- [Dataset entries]
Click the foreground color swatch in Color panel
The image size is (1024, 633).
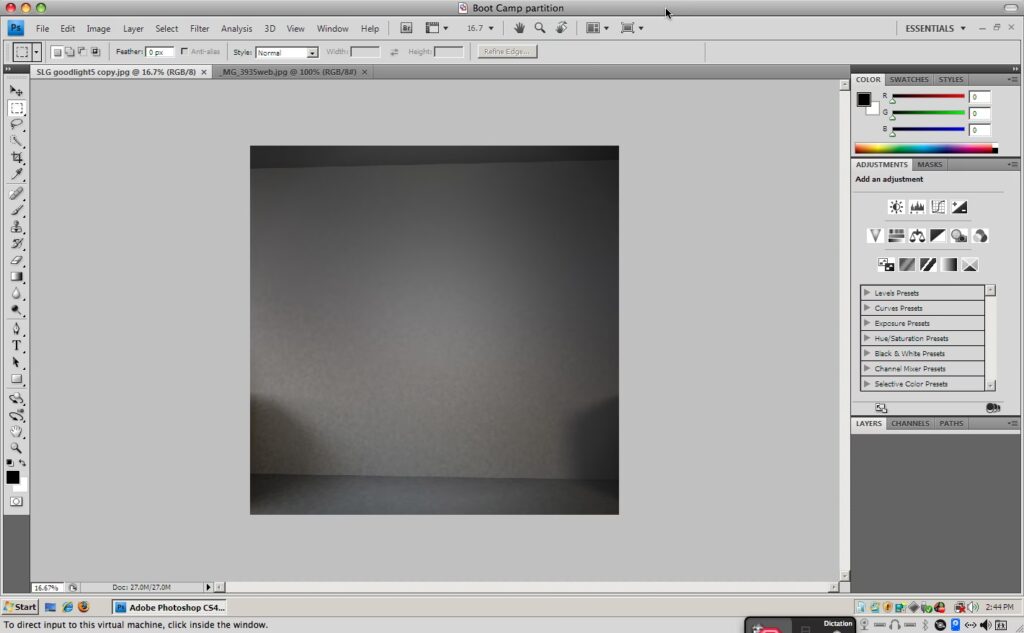pos(863,99)
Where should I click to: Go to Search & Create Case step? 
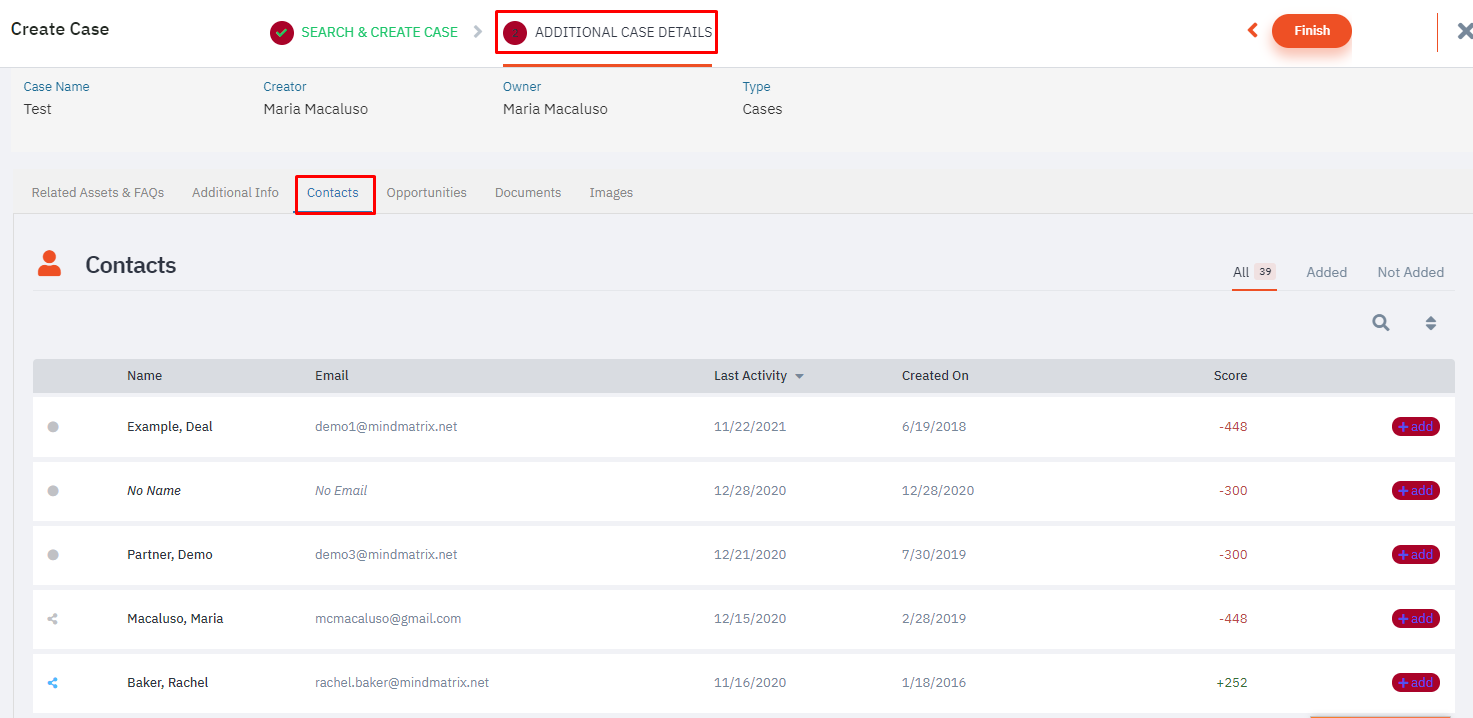coord(379,32)
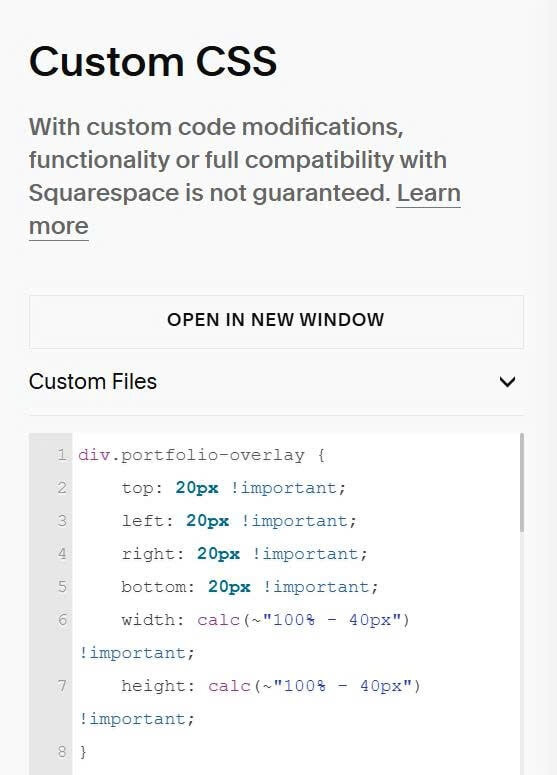Viewport: 557px width, 775px height.
Task: Click line number 8 in the gutter
Action: (62, 752)
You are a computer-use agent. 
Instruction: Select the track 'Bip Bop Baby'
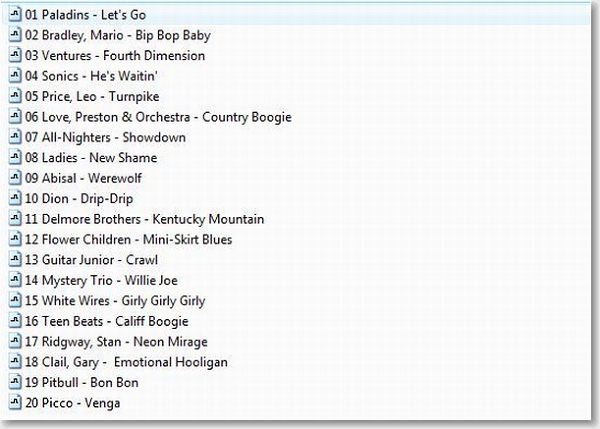point(117,36)
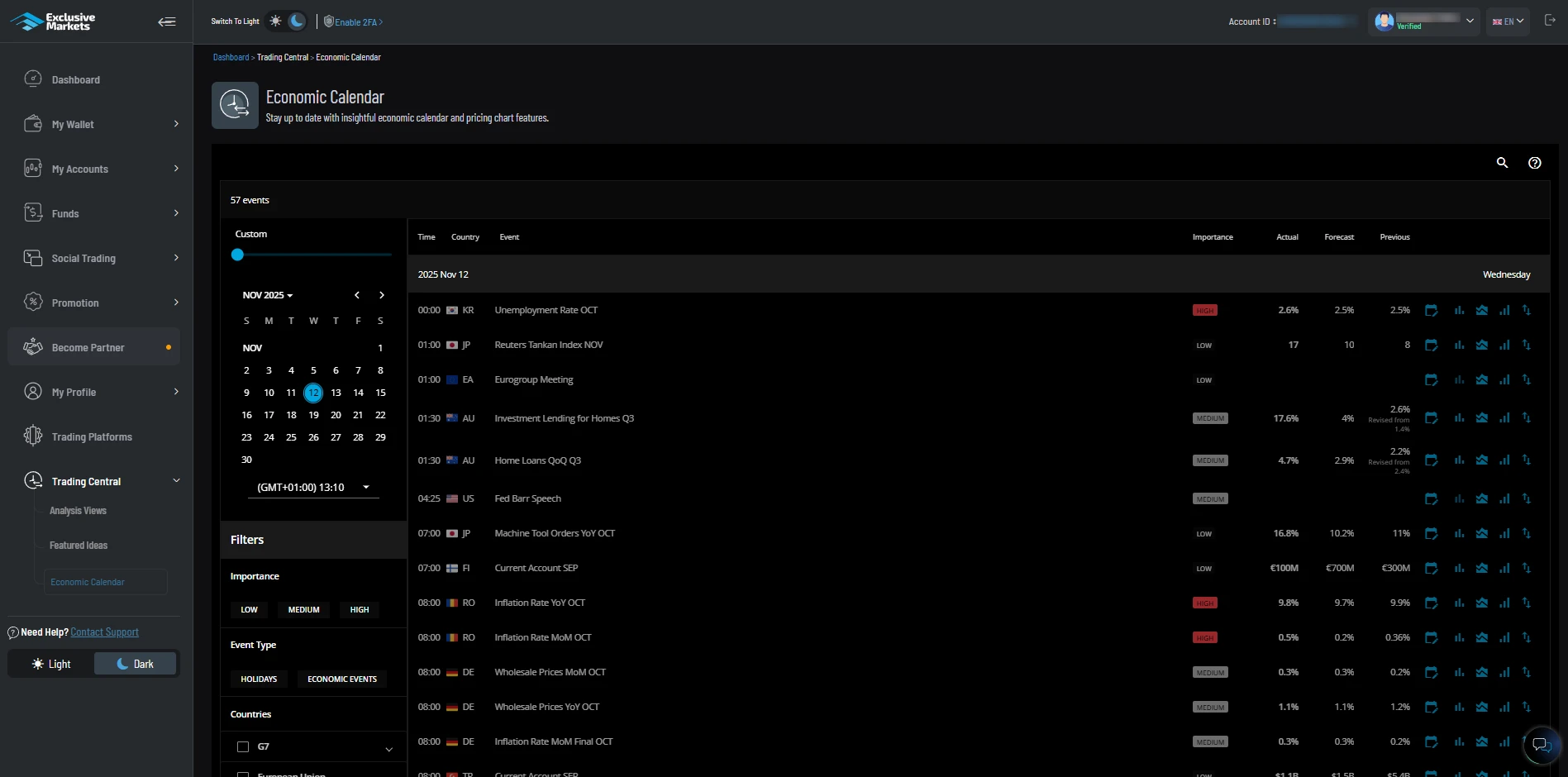Click the Enable 2FA link
Image resolution: width=1568 pixels, height=777 pixels.
(x=355, y=22)
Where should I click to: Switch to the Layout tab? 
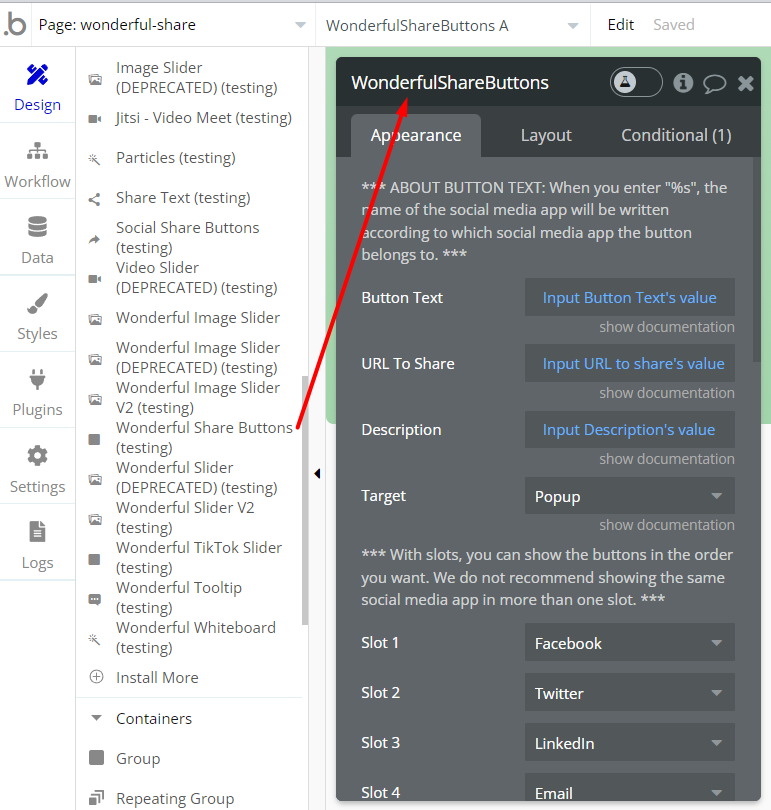click(x=546, y=135)
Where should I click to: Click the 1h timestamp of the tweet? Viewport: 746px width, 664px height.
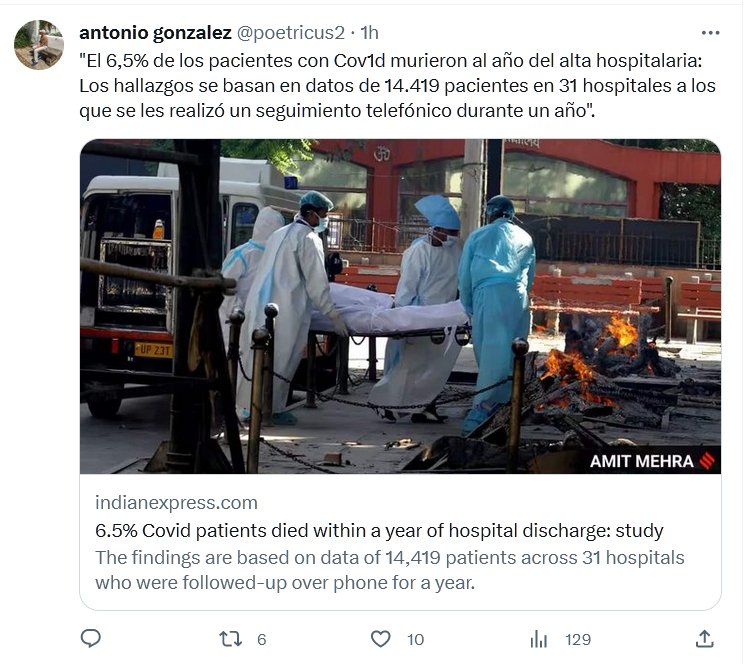[369, 33]
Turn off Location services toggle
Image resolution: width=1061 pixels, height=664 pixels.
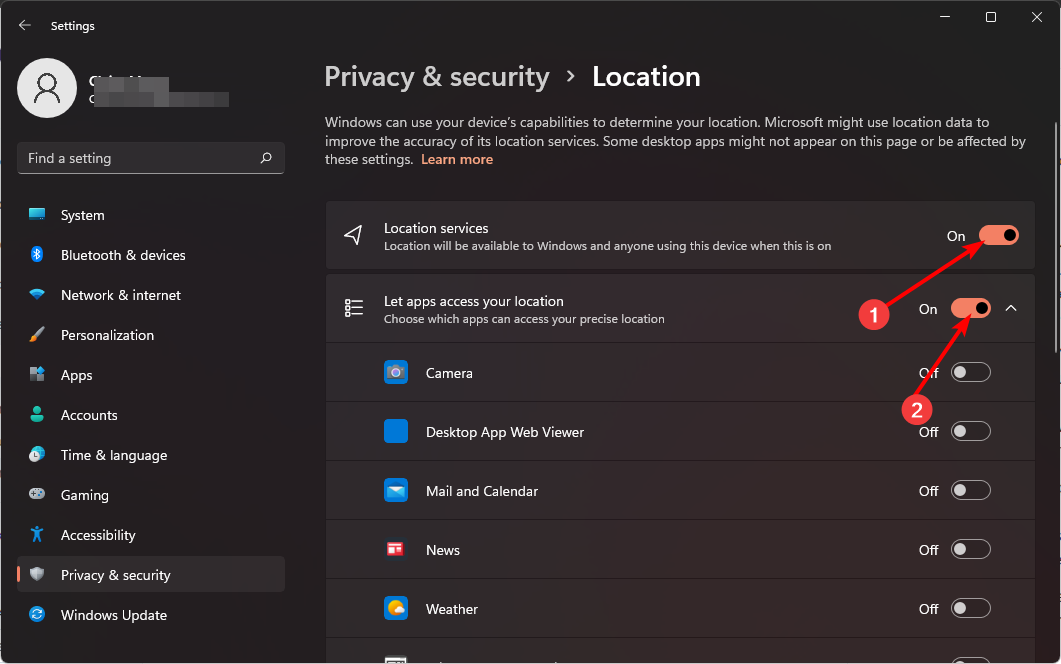tap(998, 236)
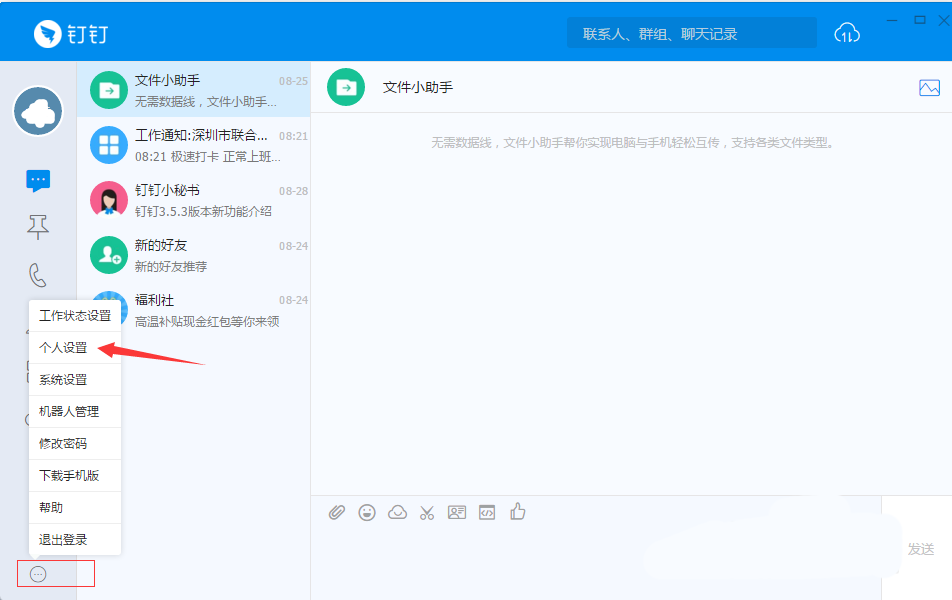This screenshot has height=600, width=952.
Task: Open 个人设置 from the settings menu
Action: (x=62, y=347)
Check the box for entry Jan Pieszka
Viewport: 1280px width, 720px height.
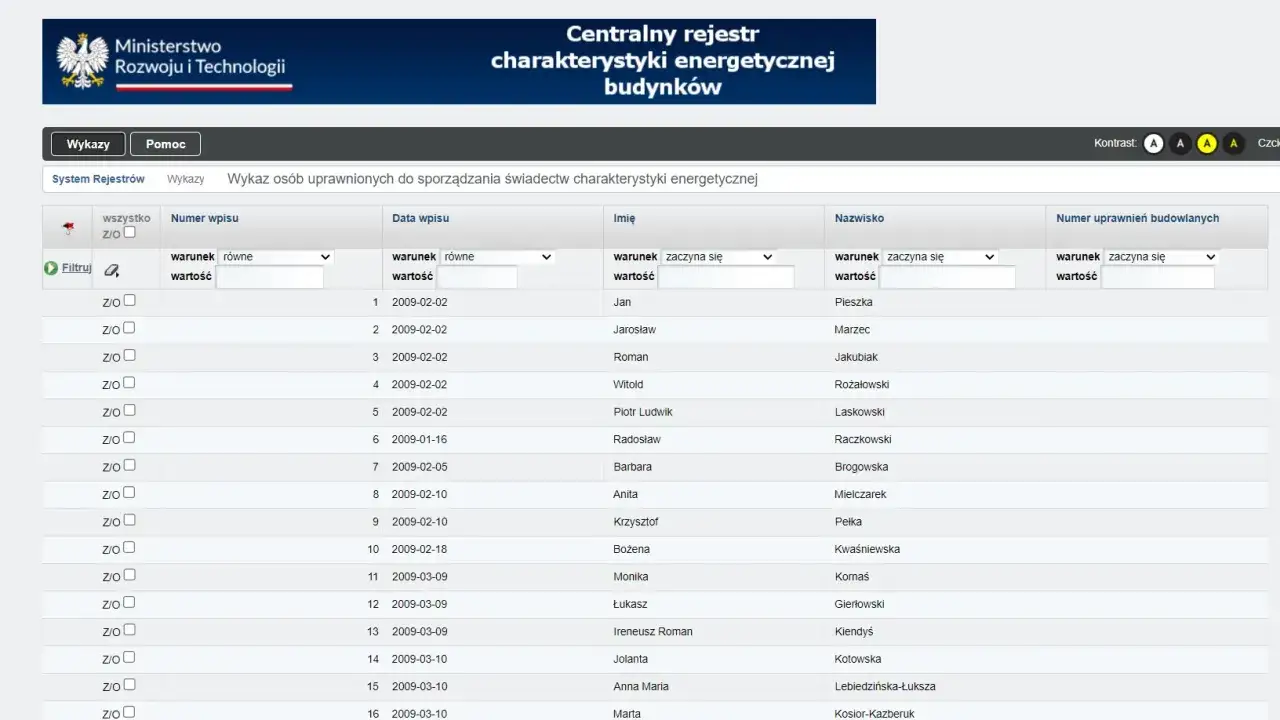pos(129,301)
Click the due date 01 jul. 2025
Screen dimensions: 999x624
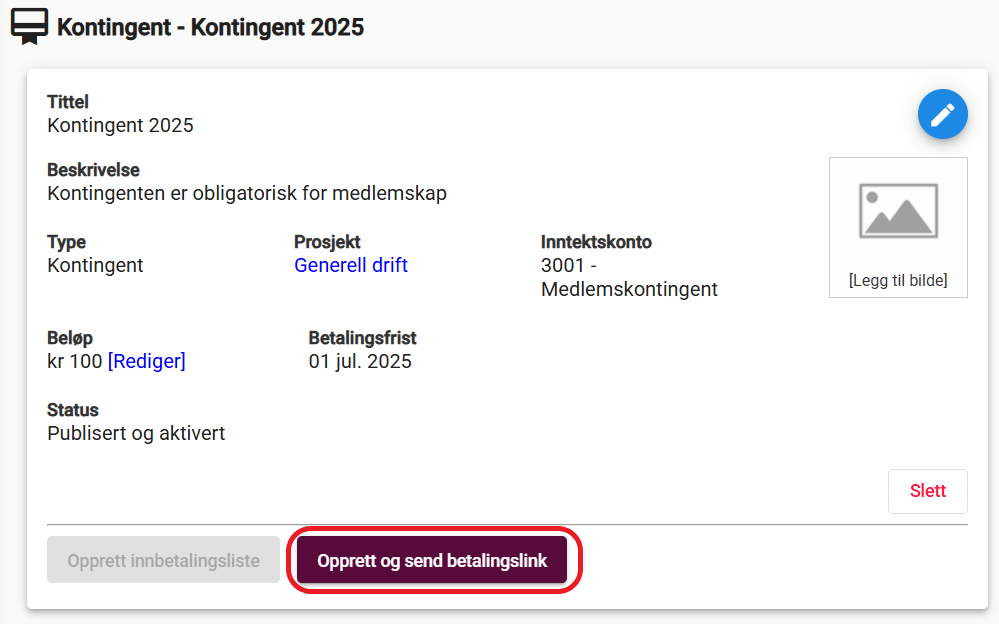360,361
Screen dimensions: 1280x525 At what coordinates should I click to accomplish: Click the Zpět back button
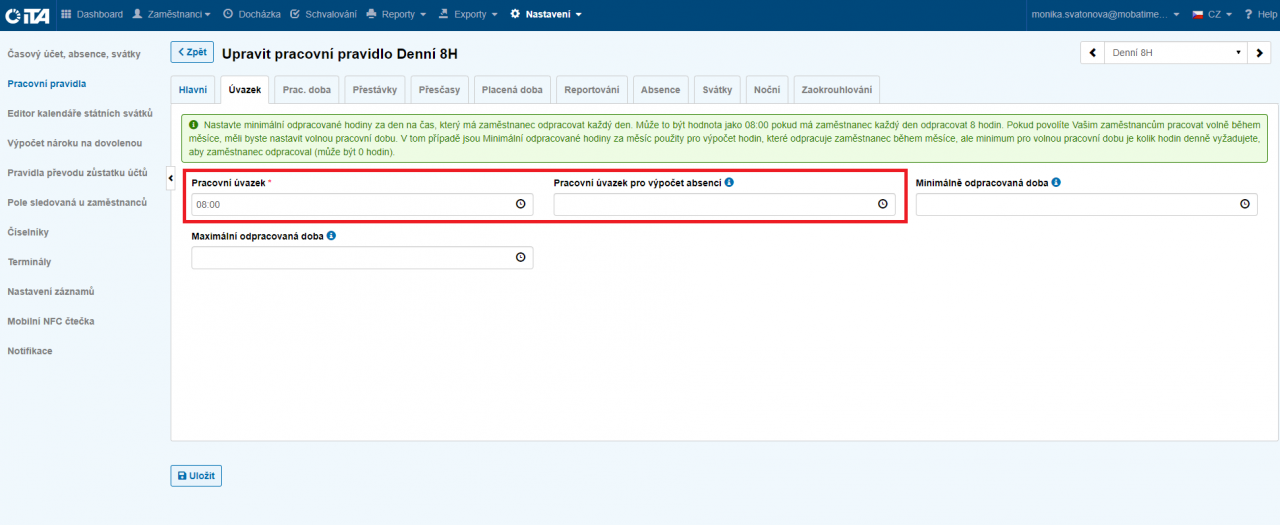(192, 53)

- [Description of the task] Restate the entries above word for word, and keep the pictures out.

- [Task solution]
Click the foreground color swatch in Color panel
The image size is (1024, 633).
pos(863,99)
Where should I click to: Go to Search & Create Case step? 
coord(379,32)
Viewport: 557px width, 775px height.
Task: Click line number 8 in the gutter
Action: (62, 752)
You are a computer-use agent. 
Instruction: Select the track 'Bip Bop Baby'
point(117,36)
Click the Enable 2FA link
Image resolution: width=1568 pixels, height=777 pixels.
(x=355, y=22)
Where should I click to: Switch to the Layout tab? 
click(x=546, y=135)
Where should I click to: Click the 1h timestamp of the tweet? Viewport: 746px width, 664px height.
[369, 33]
Turn off Location services toggle
Image resolution: width=1061 pixels, height=664 pixels.
tap(998, 236)
This screenshot has height=600, width=952.
Task: Open 个人设置 from the settings menu
Action: (x=62, y=347)
Check the box for entry Jan Pieszka
Viewport: 1280px width, 720px height.
pos(129,301)
Click the due date 01 jul. 2025
Screen dimensions: 999x624
360,361
Screen dimensions: 1280x525 At what coordinates should I click to accomplish: Click the Zpět back button
(192, 53)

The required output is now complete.